[EXERCISE DIRECTIONS] Print the records below once again, exactly as they were given.
BEGIN DATA RECORDS
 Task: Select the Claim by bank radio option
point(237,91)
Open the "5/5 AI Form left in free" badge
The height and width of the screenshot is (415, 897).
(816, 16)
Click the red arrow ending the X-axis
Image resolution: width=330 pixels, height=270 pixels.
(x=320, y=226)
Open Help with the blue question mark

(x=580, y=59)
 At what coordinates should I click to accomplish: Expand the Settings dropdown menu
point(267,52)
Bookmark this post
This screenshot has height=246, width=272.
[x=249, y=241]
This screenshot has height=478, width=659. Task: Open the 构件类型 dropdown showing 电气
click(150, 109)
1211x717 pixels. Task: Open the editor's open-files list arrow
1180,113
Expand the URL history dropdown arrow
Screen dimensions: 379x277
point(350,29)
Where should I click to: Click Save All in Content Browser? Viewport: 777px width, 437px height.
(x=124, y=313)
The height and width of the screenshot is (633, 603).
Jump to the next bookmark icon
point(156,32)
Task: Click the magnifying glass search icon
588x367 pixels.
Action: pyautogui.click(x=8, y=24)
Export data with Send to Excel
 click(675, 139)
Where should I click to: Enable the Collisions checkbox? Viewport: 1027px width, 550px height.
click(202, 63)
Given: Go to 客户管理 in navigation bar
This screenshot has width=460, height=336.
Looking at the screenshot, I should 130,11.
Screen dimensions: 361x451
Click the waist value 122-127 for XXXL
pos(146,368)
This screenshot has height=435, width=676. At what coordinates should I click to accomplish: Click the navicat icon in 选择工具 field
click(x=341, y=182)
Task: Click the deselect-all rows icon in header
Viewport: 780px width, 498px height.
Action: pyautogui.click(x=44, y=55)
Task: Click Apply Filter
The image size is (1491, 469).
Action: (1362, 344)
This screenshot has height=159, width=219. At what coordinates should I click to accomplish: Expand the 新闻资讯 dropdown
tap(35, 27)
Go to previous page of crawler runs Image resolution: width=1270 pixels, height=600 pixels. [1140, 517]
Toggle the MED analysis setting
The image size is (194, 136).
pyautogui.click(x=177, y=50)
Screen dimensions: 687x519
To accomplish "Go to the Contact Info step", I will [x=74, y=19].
END DATA RECORDS
[SOLVED PROBLEM]
 Task: Select the Claim by bank radio option
point(237,91)
Open the "5/5 AI Form left in free" badge
The height and width of the screenshot is (415, 897).
(816, 16)
Click the red arrow ending the X-axis
Image resolution: width=330 pixels, height=270 pixels.
(x=320, y=226)
Open Help with the blue question mark

(x=580, y=59)
 At what coordinates should I click to accomplish: Expand the Settings dropdown menu
point(267,52)
Bookmark this post
This screenshot has height=246, width=272.
[x=249, y=241]
This screenshot has height=478, width=659. Task: Open the 构件类型 dropdown showing 电气
click(150, 109)
1211x717 pixels. Task: Open the editor's open-files list arrow
1180,113
Expand the URL history dropdown arrow
Screen dimensions: 379x277
point(350,29)
Where should I click to: Click Save All in Content Browser? Viewport: 777px width, 437px height.
(x=124, y=313)
The height and width of the screenshot is (633, 603).
Jump to the next bookmark icon
point(156,32)
Task: Click the magnifying glass search icon
588x367 pixels.
Action: pyautogui.click(x=8, y=24)
Export data with Send to Excel
 click(675, 139)
Where should I click to: Enable the Collisions checkbox? Viewport: 1027px width, 550px height.
click(202, 63)
Given: Go to 客户管理 in navigation bar
This screenshot has width=460, height=336.
Looking at the screenshot, I should 130,11.
Screen dimensions: 361x451
Click the waist value 122-127 for XXXL
pos(146,368)
This screenshot has height=435, width=676. At what coordinates should I click to accomplish: Click the navicat icon in 选择工具 field
click(x=341, y=182)
Task: Click the deselect-all rows icon in header
Viewport: 780px width, 498px height.
Action: pyautogui.click(x=44, y=55)
Task: Click Apply Filter
The image size is (1491, 469).
Action: (1362, 344)
This screenshot has height=159, width=219. At what coordinates should I click to accomplish: Expand the 新闻资讯 dropdown
tap(35, 27)
Go to previous page of crawler runs Image resolution: width=1270 pixels, height=600 pixels. [1140, 517]
Toggle the MED analysis setting
The image size is (194, 136).
pyautogui.click(x=177, y=50)
Screen dimensions: 687x519
To accomplish "Go to the Contact Info step", I will [x=74, y=19].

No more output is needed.